**Aim of the exercise**
Only the lines from the one with "You are a computer-use" through the end of the data below belong in the answer, restated word for word, pictures excluded.
○ ○ ○ ○
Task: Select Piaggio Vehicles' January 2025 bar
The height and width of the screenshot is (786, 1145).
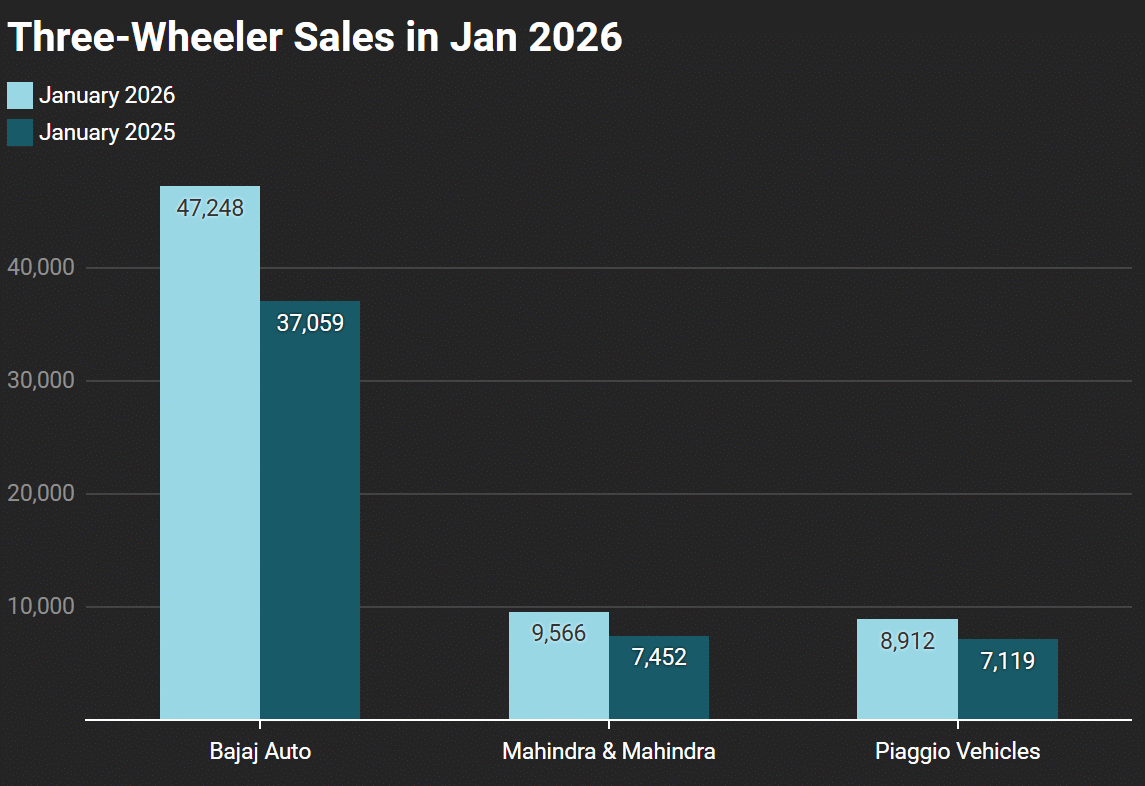Action: 1007,692

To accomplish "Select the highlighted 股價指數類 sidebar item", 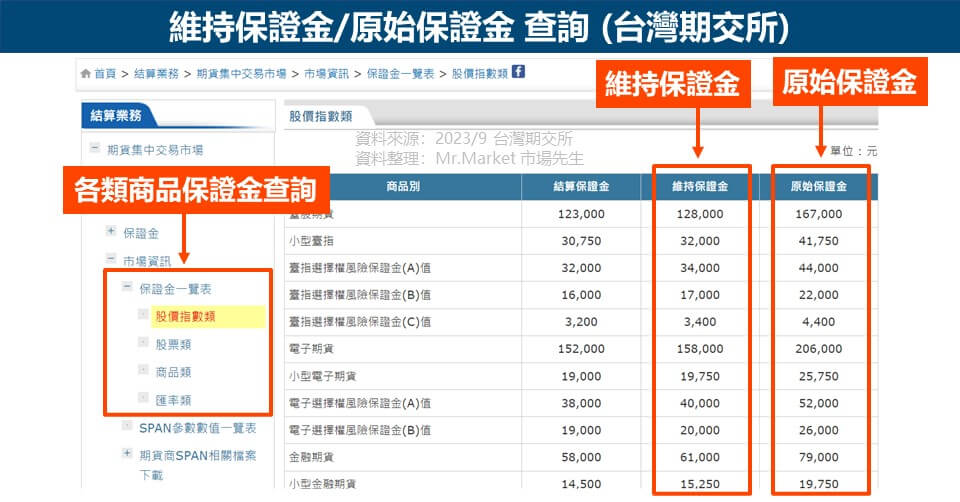I will (x=186, y=317).
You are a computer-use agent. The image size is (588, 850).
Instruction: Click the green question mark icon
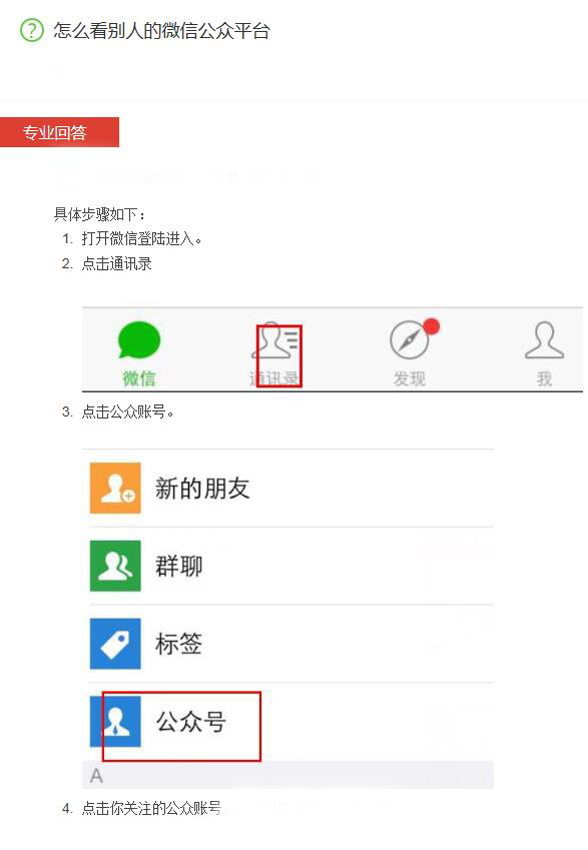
○ ○ ○ ○
**Response area**
You are a computer-use agent. The image size is (588, 850).
Instruction: Click the green question mark icon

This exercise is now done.